Long métrage
En salle!
De Stéphanie Pillonca-Kerven
Film sorti en France le 18 janvier 2017 et adapté de l’ouvrage Fleur de Tonnerre de Jean Teulé aux Editions Julliard
Avec Déborah François, Benjamin Biolay, Jonathan Zaccaï, Féodor Atkine et Christophe Miossec
Crédit photos Estelle Chaigne – JPG Films – Nexus Factory – Umédia
On nous raconte l’histoire d’une cuisinière pas ordinaire.

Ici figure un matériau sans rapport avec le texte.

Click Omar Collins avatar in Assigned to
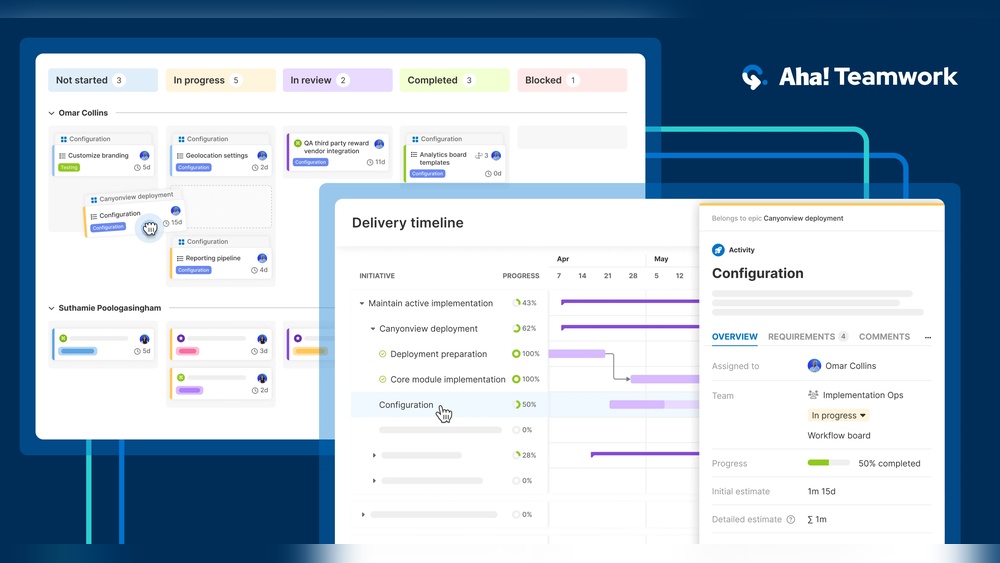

Hélène Jegado, née en 1803 en Bretagne, est la plus grande empoisonneuse de France. Issue d’une famille de cultivateurs aux revenus modestes, elle est orpheline de mère à l’âge de 7 ans, et placée comme domestique chez le curé de Bubry. Par la suite, elle sillonnera le Morbihan au gré de ses emplois de cuisinière ou d’apprentie. Près de 20 maisons bourgeoises ou de presbytères l’emploieront en l’espace de 18 ans. À chaque fois elle est renvoyée ou s’en va précipitamment sans explication. Le « malheur » semble poursuivre cette femme car partout où elle passe les gens trépassent. En 1951, alors qu’elle entre au service de M. Bidart de la Noë, un avocat expert en affaires criminelles et professeur à la faculté de Rennes, celui-ci l’arrête après la mort par empoisonnement à l’arsenic de plusieurs de ses servantes. Femme pieuse et dévote, elle confessera avoir empoisonné cinquante personnes. Son avocat plaidera la folie mais elle est guillotinée à Rennes sur le champ de mars.
La réalisatrice Stéphanie Pillonca retrace le parcours de cette jeune femme de manière stylisée et sensible. Elle montre que dès l’enfance la petite fille est spéciale : elle a un rapport étrange à la nature, cette si belle nature bretonne. Elle ramasse des baies rouges et en met dans le plat de sa mère. C’est ainsi que celle-ci meurt. La petite fille serait alors obsédée par la mort et fascinée par l’étrange pouvoir qu’elle détient sur les autres à la découverte de sa capacité à tuer en nourrissant. Dès lors, on voit apparaître un personnage complexe qui semble beaucoup aimer cuisiner pour les autres en même temps qu’elle se sert de ce savoir faire pour éliminer son prochain sans réel but en soi que celui de mettre fin à des vies. Cette cuisinière itinérante entretient donc un rapport à la vie et à la mort plus qu’ambiguë. Car si elle aime nourrir pour faire vivre les autres, elle est enchantée de recourir au poison pour leur ôter la vie.
La jeune comédienne Déborah François est remarquable. Elle a à la fois un visage d’ange et un visage de démente quand elle semble entendre l’Ankou, ouvrier de la mort et être surnaturel légendaire de Bretagne. Son obsession paraît inexplicable. Néanmoins c’était au temps où l’esprit des lumières et le catéchisme n’avaient pas soumis l’imaginaire populaire aux lois de la raison et du Dieu unique. Partout en Bretagne, dans les forêts et les landes, couraient les légendes les plus extravagantes. Le soir, au creux des fermes, on évoquait les manigances d’êtres surnaturels qu’on savait responsables de la misère et des maux. La petite Fleur de Tonnerre a dû être frappée par ces histoires au point de croire être la réincarnation de l’Ankou. La comédienne a de plus suivi des cours de cuisine avec le chef Jean Imbert pour faire les bons gestes de cette femme qui aimait vraiment cuisiner. Alors qu’elle tuait tout le monde, homme comme femme, enfant comme vieillard, Fleur de Tonnerre n’a jamais été soupçonnée. C’est une jeune femme qui savait toujours se présenter comme la meilleure des cuisinières et la plus indispensable des gouvernantes, démontrant toujours de la compassion au chevet des mourants. Si bien que personne ne chercha à découvrir ses desseins monstrueux.
Bien au contraire, on plaignait cette personne si parfaite que seule la malchance pouvait conduire dans des familles au destin funeste.
L’atmosphère de l’époque est très bien rendue dans ce film où les paysages bretons sont magnifiques. On saisit bien le rapport important qu’entretient la nourriture avec la vie.
Par la nourriture, nous pouvons cesser ou continuer de vivre.